**Instruction**. Count the lines in the material below that contain the string "Airfi", treating uppercase and lowercase as different. Reply with the number alone.

═════ Exercise material

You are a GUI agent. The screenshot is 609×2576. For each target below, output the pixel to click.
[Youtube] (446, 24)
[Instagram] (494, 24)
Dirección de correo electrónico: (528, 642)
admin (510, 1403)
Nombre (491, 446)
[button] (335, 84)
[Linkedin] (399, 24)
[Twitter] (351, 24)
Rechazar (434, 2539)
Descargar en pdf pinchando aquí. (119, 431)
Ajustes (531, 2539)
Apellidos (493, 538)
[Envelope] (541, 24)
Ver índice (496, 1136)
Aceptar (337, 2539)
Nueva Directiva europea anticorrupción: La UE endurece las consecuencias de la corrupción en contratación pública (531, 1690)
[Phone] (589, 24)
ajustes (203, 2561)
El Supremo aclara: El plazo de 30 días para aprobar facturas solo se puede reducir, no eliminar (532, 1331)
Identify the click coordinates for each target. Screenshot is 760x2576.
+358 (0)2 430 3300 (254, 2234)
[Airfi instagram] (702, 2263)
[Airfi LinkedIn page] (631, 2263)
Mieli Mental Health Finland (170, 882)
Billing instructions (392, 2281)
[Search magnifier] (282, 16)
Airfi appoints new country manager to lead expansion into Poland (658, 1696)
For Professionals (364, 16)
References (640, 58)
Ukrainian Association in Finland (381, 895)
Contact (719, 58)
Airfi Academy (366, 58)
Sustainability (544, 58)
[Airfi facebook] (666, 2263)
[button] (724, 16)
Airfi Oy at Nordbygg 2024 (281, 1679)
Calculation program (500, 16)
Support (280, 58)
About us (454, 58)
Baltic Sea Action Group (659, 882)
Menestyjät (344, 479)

══════════
═════ Exercise material

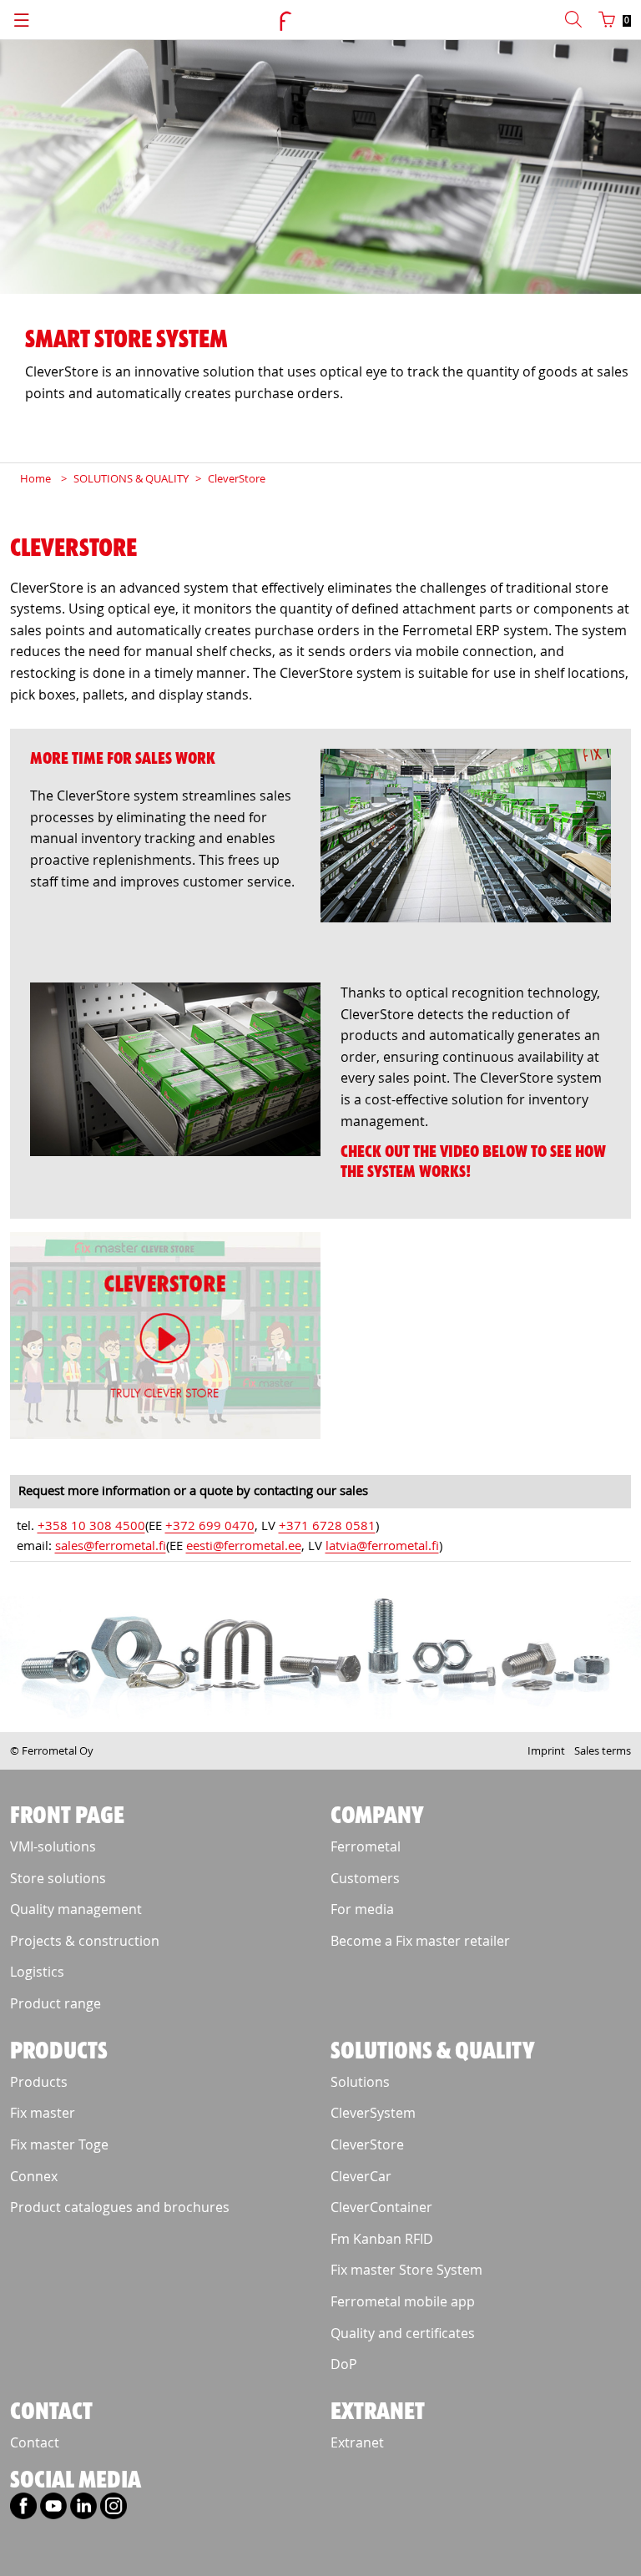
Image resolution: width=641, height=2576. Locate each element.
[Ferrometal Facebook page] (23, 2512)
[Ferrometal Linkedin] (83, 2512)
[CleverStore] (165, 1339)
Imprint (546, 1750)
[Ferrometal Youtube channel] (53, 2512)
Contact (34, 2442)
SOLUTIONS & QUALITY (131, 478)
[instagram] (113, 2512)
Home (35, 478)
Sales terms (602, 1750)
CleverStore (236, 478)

══════════

**Answer to the exercise**. 6